■ **Brief**: For this listing, report how many lines contain the string "Expand", using only a number.

^^^^^^^^^^^^^^^^

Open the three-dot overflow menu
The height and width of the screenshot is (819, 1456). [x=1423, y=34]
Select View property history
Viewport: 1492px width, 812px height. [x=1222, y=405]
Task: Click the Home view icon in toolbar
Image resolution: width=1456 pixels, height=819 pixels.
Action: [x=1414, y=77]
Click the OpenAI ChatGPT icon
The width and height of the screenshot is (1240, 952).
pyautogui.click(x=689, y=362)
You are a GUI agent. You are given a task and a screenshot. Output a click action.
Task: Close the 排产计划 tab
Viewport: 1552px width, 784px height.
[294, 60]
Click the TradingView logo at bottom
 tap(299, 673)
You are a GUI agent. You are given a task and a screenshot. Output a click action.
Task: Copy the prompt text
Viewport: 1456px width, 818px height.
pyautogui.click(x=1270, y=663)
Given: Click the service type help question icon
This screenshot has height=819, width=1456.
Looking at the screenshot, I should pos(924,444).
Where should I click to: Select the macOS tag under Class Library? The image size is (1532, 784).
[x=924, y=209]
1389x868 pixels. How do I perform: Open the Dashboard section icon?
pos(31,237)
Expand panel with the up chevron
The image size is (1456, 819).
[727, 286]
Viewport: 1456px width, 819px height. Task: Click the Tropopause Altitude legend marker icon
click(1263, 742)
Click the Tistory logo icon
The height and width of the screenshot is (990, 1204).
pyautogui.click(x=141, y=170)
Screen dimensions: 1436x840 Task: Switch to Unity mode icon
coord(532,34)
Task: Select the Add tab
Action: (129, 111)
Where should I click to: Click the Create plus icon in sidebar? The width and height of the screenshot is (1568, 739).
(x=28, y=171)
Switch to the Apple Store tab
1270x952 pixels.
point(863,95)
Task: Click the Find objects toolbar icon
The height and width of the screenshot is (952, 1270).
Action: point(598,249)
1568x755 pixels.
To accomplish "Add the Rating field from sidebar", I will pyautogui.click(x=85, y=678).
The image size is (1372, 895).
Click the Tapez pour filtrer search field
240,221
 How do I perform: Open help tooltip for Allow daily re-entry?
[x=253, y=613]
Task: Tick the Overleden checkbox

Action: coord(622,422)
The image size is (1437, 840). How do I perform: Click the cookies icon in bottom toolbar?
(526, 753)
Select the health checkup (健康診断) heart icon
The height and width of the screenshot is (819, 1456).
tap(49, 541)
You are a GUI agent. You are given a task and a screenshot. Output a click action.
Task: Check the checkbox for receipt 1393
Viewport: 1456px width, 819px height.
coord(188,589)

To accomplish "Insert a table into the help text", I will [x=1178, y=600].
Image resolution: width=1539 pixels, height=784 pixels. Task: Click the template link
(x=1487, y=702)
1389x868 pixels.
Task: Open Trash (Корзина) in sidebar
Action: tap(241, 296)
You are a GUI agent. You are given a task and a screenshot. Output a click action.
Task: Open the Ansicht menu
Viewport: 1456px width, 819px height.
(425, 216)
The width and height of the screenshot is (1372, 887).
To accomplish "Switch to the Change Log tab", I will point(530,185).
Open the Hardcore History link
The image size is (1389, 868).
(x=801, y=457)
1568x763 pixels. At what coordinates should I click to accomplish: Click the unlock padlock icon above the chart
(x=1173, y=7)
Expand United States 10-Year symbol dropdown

^^^^^^^^^^^^^^^^

■ **Solved exercise**: 2